[Dataset entries]
-- Opening Marker --

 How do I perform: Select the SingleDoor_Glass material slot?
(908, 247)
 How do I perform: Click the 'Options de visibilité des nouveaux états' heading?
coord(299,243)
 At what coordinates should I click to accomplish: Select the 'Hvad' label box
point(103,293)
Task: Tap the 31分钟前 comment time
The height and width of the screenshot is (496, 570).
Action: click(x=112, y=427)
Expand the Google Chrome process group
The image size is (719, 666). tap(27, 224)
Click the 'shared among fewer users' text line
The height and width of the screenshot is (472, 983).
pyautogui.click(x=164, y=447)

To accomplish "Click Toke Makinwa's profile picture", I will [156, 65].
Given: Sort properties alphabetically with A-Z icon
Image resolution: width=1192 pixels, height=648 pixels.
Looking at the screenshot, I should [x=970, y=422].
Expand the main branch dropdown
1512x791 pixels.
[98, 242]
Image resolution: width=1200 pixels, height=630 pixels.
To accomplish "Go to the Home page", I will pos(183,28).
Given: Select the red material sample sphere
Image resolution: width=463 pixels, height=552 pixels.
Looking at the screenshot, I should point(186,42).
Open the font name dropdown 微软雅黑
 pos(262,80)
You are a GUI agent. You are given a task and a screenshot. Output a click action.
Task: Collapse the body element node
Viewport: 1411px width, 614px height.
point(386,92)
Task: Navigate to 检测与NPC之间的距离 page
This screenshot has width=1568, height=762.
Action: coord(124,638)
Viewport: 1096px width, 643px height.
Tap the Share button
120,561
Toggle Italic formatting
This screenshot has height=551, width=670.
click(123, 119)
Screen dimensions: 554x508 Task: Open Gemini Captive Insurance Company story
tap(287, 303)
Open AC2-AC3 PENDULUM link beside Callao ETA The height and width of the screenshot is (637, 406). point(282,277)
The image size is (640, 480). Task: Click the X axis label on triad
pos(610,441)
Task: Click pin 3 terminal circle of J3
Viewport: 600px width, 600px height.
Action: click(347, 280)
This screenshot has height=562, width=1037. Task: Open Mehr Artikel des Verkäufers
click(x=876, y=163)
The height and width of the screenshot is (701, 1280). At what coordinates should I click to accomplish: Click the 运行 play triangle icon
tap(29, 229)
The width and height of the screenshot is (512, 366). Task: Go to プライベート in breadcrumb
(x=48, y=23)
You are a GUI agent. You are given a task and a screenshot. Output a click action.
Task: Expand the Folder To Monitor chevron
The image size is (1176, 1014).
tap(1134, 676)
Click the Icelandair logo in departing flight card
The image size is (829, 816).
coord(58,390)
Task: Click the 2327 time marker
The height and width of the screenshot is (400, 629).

-- Closing Marker --

▶ **Aim of the task**
Copy out the data shown above in full. Match it exactly.

▶ **Answer to this task**
 How do I perform: Select the SingleDoor_Glass material slot?
(908, 247)
 How do I perform: Click the 'Options de visibilité des nouveaux états' heading?
coord(299,243)
 At what coordinates should I click to accomplish: Select the 'Hvad' label box
point(103,293)
Task: Tap the 31分钟前 comment time
The height and width of the screenshot is (496, 570).
Action: click(x=112, y=427)
Expand the Google Chrome process group
The image size is (719, 666). tap(27, 224)
Click the 'shared among fewer users' text line
The height and width of the screenshot is (472, 983).
pyautogui.click(x=164, y=447)

To accomplish "Click Toke Makinwa's profile picture", I will [156, 65].
Given: Sort properties alphabetically with A-Z icon
Image resolution: width=1192 pixels, height=648 pixels.
Looking at the screenshot, I should [x=970, y=422].
Expand the main branch dropdown
1512x791 pixels.
[98, 242]
Image resolution: width=1200 pixels, height=630 pixels.
To accomplish "Go to the Home page", I will pos(183,28).
Given: Select the red material sample sphere
Image resolution: width=463 pixels, height=552 pixels.
Looking at the screenshot, I should point(186,42).
Open the font name dropdown 微软雅黑
 pos(262,80)
You are a GUI agent. You are given a task and a screenshot. Output a click action.
Task: Collapse the body element node
Viewport: 1411px width, 614px height.
point(386,92)
Task: Navigate to 检测与NPC之间的距离 page
This screenshot has width=1568, height=762.
Action: coord(124,638)
Viewport: 1096px width, 643px height.
Tap the Share button
120,561
Toggle Italic formatting
This screenshot has height=551, width=670.
click(123, 119)
Screen dimensions: 554x508 Task: Open Gemini Captive Insurance Company story
tap(287, 303)
Open AC2-AC3 PENDULUM link beside Callao ETA The height and width of the screenshot is (637, 406). point(282,277)
The image size is (640, 480). Task: Click the X axis label on triad
pos(610,441)
Task: Click pin 3 terminal circle of J3
Viewport: 600px width, 600px height.
Action: click(347, 280)
This screenshot has height=562, width=1037. Task: Open Mehr Artikel des Verkäufers
click(x=876, y=163)
The height and width of the screenshot is (701, 1280). At what coordinates should I click to accomplish: Click the 运行 play triangle icon
tap(29, 229)
The width and height of the screenshot is (512, 366). Task: Go to プライベート in breadcrumb
(x=48, y=23)
You are a GUI agent. You are given a task and a screenshot. Output a click action.
Task: Expand the Folder To Monitor chevron
The image size is (1176, 1014).
tap(1134, 676)
Click the Icelandair logo in departing flight card
The image size is (829, 816).
coord(58,390)
Task: Click the 2327 time marker
The height and width of the screenshot is (400, 629).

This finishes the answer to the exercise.